ISG collapse will have far-reaching consequences

Published: 23/09/2024

The collapse of ISG in the UK will have far-reaching consequences across the industry and take months, potentially years, to unpick.

In a statement released by the firm, it confirmed it had entered administration, saying: ‘ISG’s UK operations, which provided construction and related services in the UK, have ceased to trade with immediate effect. As a result, no further work will be undertaken on existing UK contracts, including for Construction, Fit Out and Engineering services.’

Dr David Crosthwaite, chief economist at BCIS, said: ‘The failure of ISG is likely to have serious knock-on effects for the sector. This is the largest business failure since Carillion and the ramifications will no doubt be significant.

‘ISG directly employed circa 2,200 employees who are now out of a job. Further impacts will be felt throughout the supply chain as sub-contractors and suppliers are left unpaid.

‘Cash flow is critical for construction businesses and as soon as there are negative impacts on cash flow, then it doesn’t take much for those businesses to fail. I suspect that insolvency numbers will rise as a result of the ISG failure.

‘In addition, there will also be a raft of projects, at various stages of completion, that will be left unfinished and which clients will need to novate as soon as possible to avoid compounding any losses.’

In an email to staff, ISG’s chief executive Zoe Price, said: ‘The group’s trading and cash performance has been impacted by legacy issues relating to the large loss-making contracts secured in between 2018 and 2020 (primarily in the residential, logistics & distribution sectors as well as some data centre projects).

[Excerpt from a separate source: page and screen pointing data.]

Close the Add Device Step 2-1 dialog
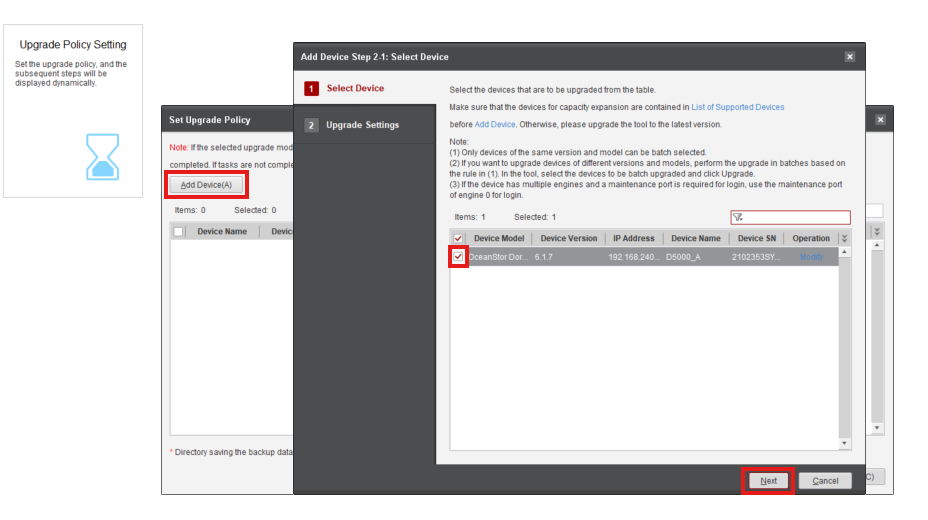Image resolution: width=928 pixels, height=520 pixels. click(850, 57)
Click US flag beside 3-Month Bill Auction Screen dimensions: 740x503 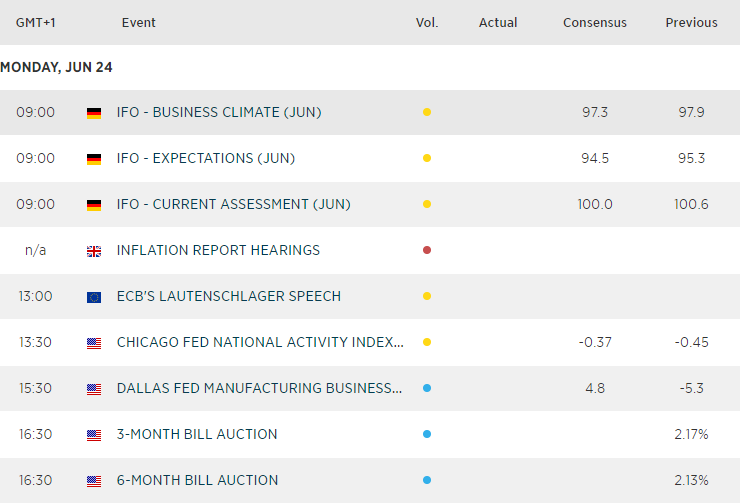94,435
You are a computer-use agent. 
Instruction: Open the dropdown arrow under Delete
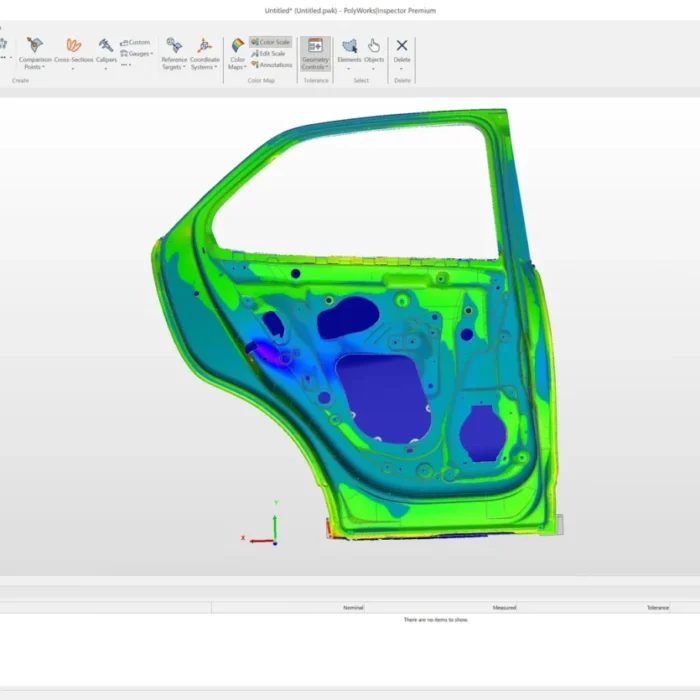coord(402,69)

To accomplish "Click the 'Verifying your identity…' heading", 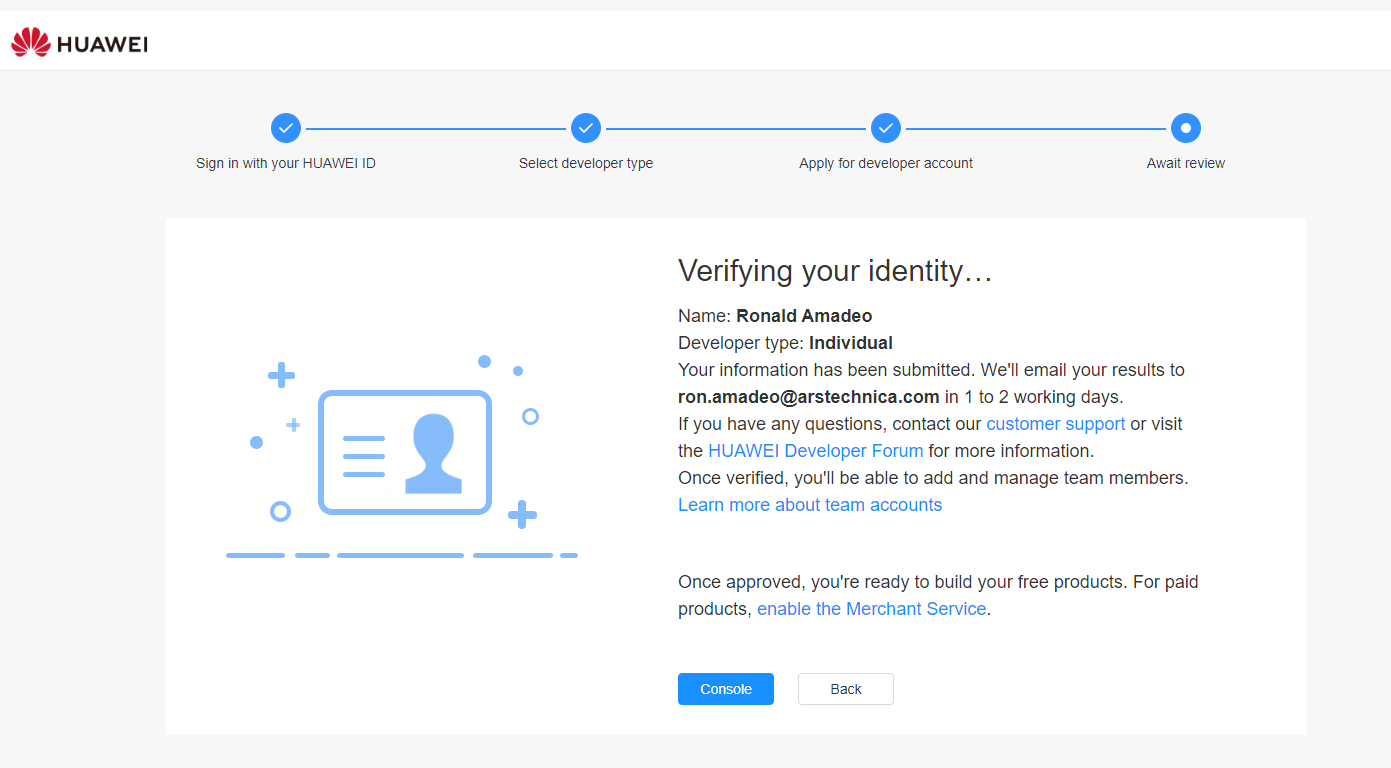I will tap(835, 271).
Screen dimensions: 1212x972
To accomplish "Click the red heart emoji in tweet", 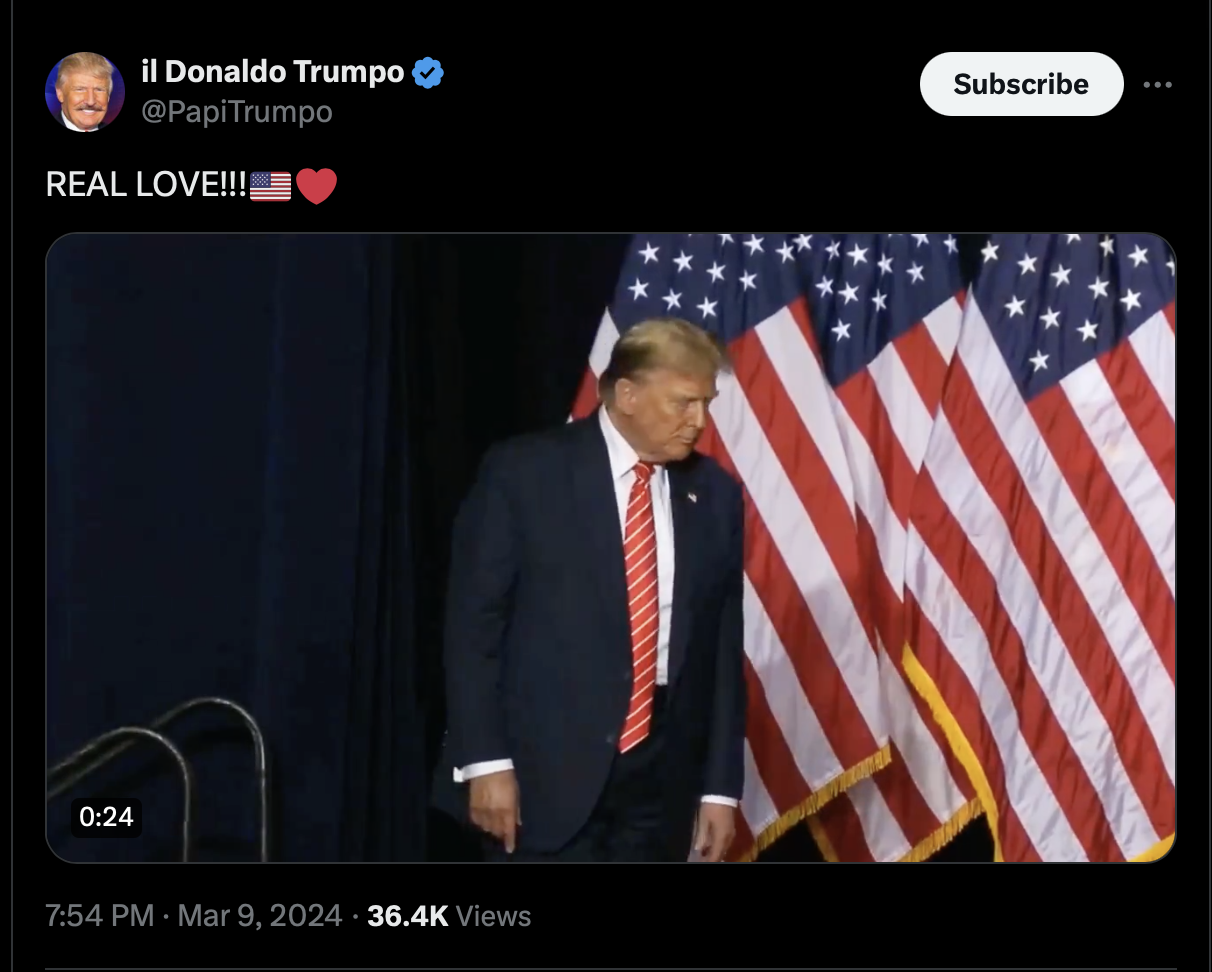I will click(x=316, y=186).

‘Trading out these projects has had a significant effect on our liquidity. So even though we have been profitable this year, our legacy has led us to a point where we have been unable to continue trading.’

Although the construction sector has seen numerous insolvencies among smaller firms, the impact is of course more significant when a major tier 1 contractor collapses and the full scale of ISG’s difficulties and any contributing factors will no doubt be laid bare in the coming weeks and months.

Dr Crosthwaite said: ‘The latest accounts filed showed £2.2 billion turnover and just £11.5 million profit before tax in 2022. That is not a sustainable return.

‘As the fallout continues and we start to see the ripple effects through the supply chain, questions have to be asked about what was actually learned in the aftermath of the Carillion collapse and how are we here again?’